#### Exercise brief:
Everything in the listing should be set down exactly, apart from the pictures.

#### Excerpted records:
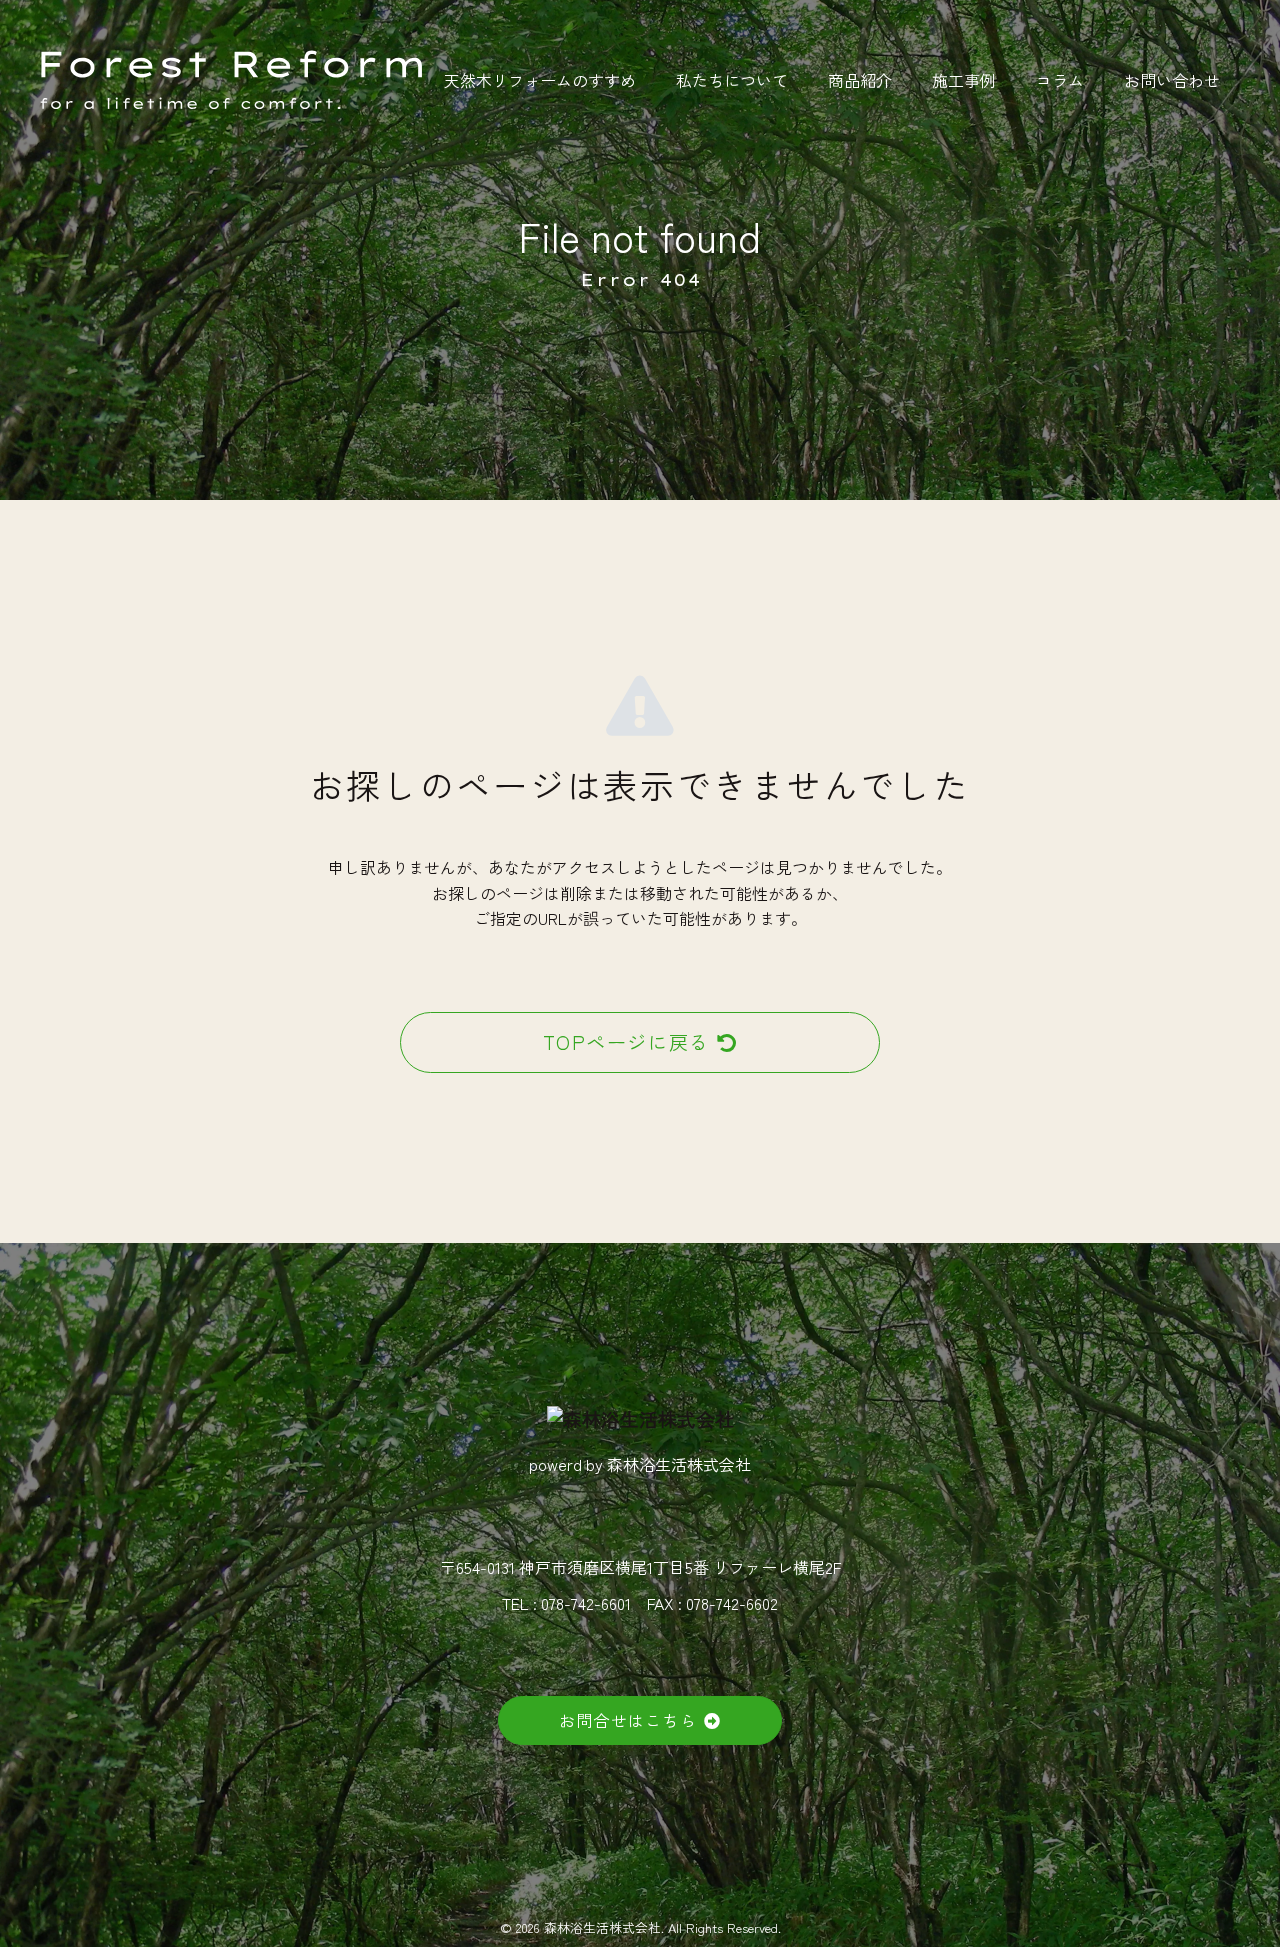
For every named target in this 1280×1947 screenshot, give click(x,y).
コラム (1060, 80)
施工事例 (964, 80)
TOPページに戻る (626, 1042)
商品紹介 (860, 80)
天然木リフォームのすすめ (540, 80)
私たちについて (732, 80)
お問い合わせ (1172, 80)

#### Result of the exercise:
For every named target in this 1280×1947 screenshot, give click(x,y).
コラム (1060, 80)
施工事例 (964, 80)
TOPページに戻る (626, 1042)
商品紹介 (860, 80)
天然木リフォームのすすめ (540, 80)
私たちについて (732, 80)
お問い合わせ (1172, 80)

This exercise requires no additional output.